▸ **WORK ITEM**: Note each line of the listing that contains the string "computer", and copy it.

▸ **GIVEN DATA**:
******

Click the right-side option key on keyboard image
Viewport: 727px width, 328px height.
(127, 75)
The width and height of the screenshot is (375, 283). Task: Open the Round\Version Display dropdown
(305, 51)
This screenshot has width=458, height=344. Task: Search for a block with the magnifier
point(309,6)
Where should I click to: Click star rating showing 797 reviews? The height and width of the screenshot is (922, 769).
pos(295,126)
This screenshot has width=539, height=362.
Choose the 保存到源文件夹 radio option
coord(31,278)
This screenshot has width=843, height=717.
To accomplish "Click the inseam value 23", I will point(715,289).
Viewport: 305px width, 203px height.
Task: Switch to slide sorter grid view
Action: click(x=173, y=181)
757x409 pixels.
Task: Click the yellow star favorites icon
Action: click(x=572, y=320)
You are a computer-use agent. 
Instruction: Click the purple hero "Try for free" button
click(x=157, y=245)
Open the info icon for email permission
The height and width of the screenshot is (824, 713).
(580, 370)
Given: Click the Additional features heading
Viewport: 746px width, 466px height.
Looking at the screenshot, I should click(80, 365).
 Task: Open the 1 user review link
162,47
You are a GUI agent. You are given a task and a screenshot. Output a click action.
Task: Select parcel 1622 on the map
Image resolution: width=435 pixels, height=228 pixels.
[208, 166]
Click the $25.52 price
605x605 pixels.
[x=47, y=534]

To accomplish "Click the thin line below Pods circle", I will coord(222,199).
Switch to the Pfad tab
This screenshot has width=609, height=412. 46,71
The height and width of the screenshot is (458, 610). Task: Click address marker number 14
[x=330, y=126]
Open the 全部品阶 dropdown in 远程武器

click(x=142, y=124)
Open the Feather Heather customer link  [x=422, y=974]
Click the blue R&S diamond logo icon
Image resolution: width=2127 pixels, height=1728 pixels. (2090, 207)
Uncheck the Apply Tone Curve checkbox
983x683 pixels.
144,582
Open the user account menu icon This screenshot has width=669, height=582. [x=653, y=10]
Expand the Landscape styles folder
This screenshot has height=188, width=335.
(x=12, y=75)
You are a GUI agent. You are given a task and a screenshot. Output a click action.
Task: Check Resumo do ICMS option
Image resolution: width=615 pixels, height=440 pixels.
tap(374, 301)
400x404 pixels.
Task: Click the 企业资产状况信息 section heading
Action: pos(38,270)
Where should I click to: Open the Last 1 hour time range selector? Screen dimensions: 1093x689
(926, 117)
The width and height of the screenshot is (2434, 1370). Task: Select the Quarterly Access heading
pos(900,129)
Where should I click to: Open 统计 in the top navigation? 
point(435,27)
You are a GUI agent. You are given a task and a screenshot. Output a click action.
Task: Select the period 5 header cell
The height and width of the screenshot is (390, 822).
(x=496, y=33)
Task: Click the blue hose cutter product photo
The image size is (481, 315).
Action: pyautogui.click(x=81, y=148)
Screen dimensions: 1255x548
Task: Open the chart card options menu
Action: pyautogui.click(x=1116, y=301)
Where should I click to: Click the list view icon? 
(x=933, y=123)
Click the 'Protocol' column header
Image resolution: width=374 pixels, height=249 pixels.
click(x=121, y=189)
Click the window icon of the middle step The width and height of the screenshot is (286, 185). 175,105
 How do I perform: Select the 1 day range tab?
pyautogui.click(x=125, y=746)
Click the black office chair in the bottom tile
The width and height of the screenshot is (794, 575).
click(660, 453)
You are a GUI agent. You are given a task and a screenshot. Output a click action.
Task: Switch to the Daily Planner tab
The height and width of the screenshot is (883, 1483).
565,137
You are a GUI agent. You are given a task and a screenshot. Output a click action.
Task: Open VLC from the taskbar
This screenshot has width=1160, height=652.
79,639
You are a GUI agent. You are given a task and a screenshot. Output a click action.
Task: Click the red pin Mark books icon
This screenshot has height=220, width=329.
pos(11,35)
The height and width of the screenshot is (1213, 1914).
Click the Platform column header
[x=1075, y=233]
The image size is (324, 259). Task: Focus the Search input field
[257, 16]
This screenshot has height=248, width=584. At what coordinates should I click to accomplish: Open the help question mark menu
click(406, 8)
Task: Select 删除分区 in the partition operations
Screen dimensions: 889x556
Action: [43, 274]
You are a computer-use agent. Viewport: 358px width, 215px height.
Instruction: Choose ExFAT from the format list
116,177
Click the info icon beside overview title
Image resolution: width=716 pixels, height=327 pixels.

******

▸ **EXPECTED ANSWER**:
You are a computer-use agent. 
You are a computer-use agent. Viewport: 358px width, 215px height.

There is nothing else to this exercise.